¿Tiene el cuerpo de una persona soberanía, soberanía que protege su territorio corporal y psíquico? En palabras más directas, ¿tenemos libertad total de hacer con nuestros cuerpos lo que queramos hacer, o hay límites? ¿Quién los pone si los hubiera?
Acotemos. La soberanía de Dios es indiscutible, sus designios hasta el día de hoy se nos muestran inescrutables. Lo que hacemos es establecer sociedades de convivencia, reflexión constante que revisa prácticas y valores, relaciones humanas para vincular un orden armónico de intenciones que consideramos indispensables para la continuidad de la especie humana, el animal que se acredita los dones mayores de la creación.Podríamos conjeturar que los seres humanos han creado la idea de Dios como un medio para no asumir el destino de su libre albedrío, sus actos y las consecuencias que estos siempre traen. Se puede tener o no tener creencias sobre si Dios existe o no y cómo se argumenta en ello, lo que no se puede es escapar a la conciencia de nuestros actos, porque aunque se los ocultemos a otros, nosotros siempre sabremos lo que hicimos.

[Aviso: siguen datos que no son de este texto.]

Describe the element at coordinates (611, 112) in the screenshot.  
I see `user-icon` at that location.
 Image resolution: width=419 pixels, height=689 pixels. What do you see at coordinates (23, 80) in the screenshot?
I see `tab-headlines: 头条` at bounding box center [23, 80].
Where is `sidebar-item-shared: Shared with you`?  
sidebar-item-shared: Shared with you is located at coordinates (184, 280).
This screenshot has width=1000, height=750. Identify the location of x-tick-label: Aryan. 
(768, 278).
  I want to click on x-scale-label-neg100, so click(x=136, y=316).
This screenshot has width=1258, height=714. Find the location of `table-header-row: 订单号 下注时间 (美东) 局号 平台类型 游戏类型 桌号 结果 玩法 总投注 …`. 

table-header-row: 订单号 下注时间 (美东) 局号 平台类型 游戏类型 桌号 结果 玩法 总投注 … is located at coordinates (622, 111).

Si el soberano, que está por encima de lo demás es un cuerpo colegiado que decide, plural, que propone y dispone las reglas del juego en la vida social y la interrelación que se da entre las personas, ¿dónde queda la voluntad del individuo para darse su lugar y hacer que se sienta su pensamiento y acción? Habrá variables, sí, habrá consecuencias, definitivo.
La carga biosocial es compleja cuando se habla de sexo y reproducción, de que mi cuerpo es mío y solo mío y yo soy la única persona que puedo decidir sobre él. Pudiera ser. Detrás podemos auscultar un principio de placer y de dominio sobre dicha geografía corporal.
Esta soberanía se daría gobierno propio y haría una subdivisión de poderes para su mejor administración, solo que este cuerpo humano no es un cuerpo social colegiado, como la suma de los otros cuerpos individuales del conjunto que terminarían dándose su política de administración, sus códigos y normas a cumplir, parafraseando la libertad sin logros históricos y sociales con tal de que cada uno vaya por el mundo haciendo lo que le venga en gana sin tomar en cuenta al otro, a los otros y otras. Mi soberanía frente a la del otro. Yo tengo el poder de decisión, el otro también. ¿Cómo vamos a convivir y a vivir sin llegar al exterminio?
El derecho natural nos llevaría al extremo de no respetar a los demás, los demás constituirían un obstáculo para mi libre albedrío y la libertad de acción que me es natural, soy libre. ¿O no soy realmente independiente y libre?
Aquí es donde se impone el contrato social inclusivo respetuoso de la vida, no el sexista.
Nos vemos en ruta a revisar el pasado y atender el presente, con salvaguarda del futuro. Quisiera tener el control absoluto y no mediado de mis recursos corporales, intelectuales, psíquicos, emocionales, económicos, morales, éticos, espirituales., pues mi cuerpo es mi materia prima, la riqueza que atesoro para disponer de sus réditos me pertenece, es para mí beneficio. El alma estaría en otro plano.
Podríamos concluir que yo soy quien define mi política de vida. El problema es que vivimos en sociedad, un soberano de mayor rango que es quien dicta las normas a seguir para mantener flexible un equilibrio básico.
¿A quién obedecemos, al principio natural que nos parece correcto, o al Estado con sus normativas de acatamiento obligatorio? Siempre hay fisuras por donde colarse y alegar en beneficio de nuestra libertad.
La disyuntiva se presenta en el qué y el cómo, en quién toma la decisión final. Eso lleva largos procesos y tiempo para que la época no propicie caos, sino una justicia balanceada en beneficio de la unidad social que conforman los seres humanos en sus diferentes estadios culturales.
Es más que un contrato social de derechos y obligaciones, es qué queremos como sociedad, bajo qué principios materiales y espirituales, hacia dónde nos proponemos avanzar en términos de una civilización que construye otra propuesta de prototipo humano.